== Problem ==
Lines that include the string "computer" are the ones to copy from the entries below.

--

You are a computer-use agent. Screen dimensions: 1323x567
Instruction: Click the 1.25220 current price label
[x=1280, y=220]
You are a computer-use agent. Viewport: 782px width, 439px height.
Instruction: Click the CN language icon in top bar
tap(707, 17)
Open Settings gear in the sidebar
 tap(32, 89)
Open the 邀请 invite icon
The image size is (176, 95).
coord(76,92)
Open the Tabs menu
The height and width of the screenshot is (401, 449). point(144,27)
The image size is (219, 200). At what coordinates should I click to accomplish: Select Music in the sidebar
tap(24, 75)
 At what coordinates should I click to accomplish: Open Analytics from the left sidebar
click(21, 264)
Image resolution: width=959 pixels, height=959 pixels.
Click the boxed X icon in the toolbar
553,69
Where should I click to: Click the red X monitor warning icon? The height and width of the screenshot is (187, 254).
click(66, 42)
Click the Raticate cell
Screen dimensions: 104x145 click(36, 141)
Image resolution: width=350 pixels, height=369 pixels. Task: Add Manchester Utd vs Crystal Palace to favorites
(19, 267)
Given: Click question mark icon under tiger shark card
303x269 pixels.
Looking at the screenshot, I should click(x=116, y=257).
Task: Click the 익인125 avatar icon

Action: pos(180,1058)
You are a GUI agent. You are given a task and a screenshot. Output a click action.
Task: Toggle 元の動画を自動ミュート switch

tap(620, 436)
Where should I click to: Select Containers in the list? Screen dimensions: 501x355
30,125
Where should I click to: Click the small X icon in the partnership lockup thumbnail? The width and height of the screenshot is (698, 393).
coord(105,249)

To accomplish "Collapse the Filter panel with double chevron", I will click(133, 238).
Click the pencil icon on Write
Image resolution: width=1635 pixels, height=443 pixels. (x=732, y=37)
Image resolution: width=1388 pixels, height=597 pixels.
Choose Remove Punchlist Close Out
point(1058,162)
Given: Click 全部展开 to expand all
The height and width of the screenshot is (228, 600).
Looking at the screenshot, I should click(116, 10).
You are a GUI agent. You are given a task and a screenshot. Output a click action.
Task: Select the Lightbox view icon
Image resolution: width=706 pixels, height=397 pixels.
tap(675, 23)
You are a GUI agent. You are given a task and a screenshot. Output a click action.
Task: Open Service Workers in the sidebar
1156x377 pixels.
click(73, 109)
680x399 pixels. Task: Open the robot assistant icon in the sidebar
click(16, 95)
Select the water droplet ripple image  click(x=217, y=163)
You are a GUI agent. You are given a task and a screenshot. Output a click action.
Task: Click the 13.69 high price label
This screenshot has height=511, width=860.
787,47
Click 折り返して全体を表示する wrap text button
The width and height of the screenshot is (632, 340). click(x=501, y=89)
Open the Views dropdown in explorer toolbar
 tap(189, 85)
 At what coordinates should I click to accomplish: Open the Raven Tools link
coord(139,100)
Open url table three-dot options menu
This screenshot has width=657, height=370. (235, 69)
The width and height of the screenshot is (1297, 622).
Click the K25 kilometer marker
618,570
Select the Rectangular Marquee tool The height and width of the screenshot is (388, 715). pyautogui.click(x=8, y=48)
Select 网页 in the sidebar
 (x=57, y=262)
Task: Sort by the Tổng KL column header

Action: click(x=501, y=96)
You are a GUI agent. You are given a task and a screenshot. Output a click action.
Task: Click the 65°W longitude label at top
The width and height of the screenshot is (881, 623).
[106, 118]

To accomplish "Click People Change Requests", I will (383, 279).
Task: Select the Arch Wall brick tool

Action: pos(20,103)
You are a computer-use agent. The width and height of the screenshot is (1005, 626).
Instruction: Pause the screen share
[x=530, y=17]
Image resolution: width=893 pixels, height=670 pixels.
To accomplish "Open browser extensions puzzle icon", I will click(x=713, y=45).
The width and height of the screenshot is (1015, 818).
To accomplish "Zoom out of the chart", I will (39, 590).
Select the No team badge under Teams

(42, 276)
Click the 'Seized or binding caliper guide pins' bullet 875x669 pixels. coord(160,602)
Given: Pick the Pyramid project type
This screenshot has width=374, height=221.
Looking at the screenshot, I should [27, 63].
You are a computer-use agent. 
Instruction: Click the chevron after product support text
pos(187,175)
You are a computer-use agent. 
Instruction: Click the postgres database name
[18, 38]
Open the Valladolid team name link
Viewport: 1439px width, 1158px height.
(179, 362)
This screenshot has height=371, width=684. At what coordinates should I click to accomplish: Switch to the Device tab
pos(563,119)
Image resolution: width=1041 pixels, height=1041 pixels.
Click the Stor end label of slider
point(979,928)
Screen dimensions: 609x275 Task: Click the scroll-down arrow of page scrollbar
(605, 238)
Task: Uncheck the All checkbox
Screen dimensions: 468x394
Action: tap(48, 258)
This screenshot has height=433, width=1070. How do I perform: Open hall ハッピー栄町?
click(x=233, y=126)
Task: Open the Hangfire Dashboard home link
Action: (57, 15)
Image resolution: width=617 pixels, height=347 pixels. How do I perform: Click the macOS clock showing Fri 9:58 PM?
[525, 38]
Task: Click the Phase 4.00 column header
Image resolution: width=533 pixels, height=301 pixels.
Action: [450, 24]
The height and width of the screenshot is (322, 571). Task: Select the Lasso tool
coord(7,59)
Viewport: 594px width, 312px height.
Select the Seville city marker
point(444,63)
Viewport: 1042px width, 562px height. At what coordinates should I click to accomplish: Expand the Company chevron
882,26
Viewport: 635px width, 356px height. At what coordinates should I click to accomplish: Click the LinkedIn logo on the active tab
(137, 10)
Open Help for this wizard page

--

== Output of the exercise ==
You are a computer-use agent. Screen dimensions: 1323x567
You are a computer-use agent. Viewport: 782px width, 439px height.
You are a computer-use agent. The width and height of the screenshot is (1005, 626).
You are a computer-use agent. 
You are a computer-use agent. 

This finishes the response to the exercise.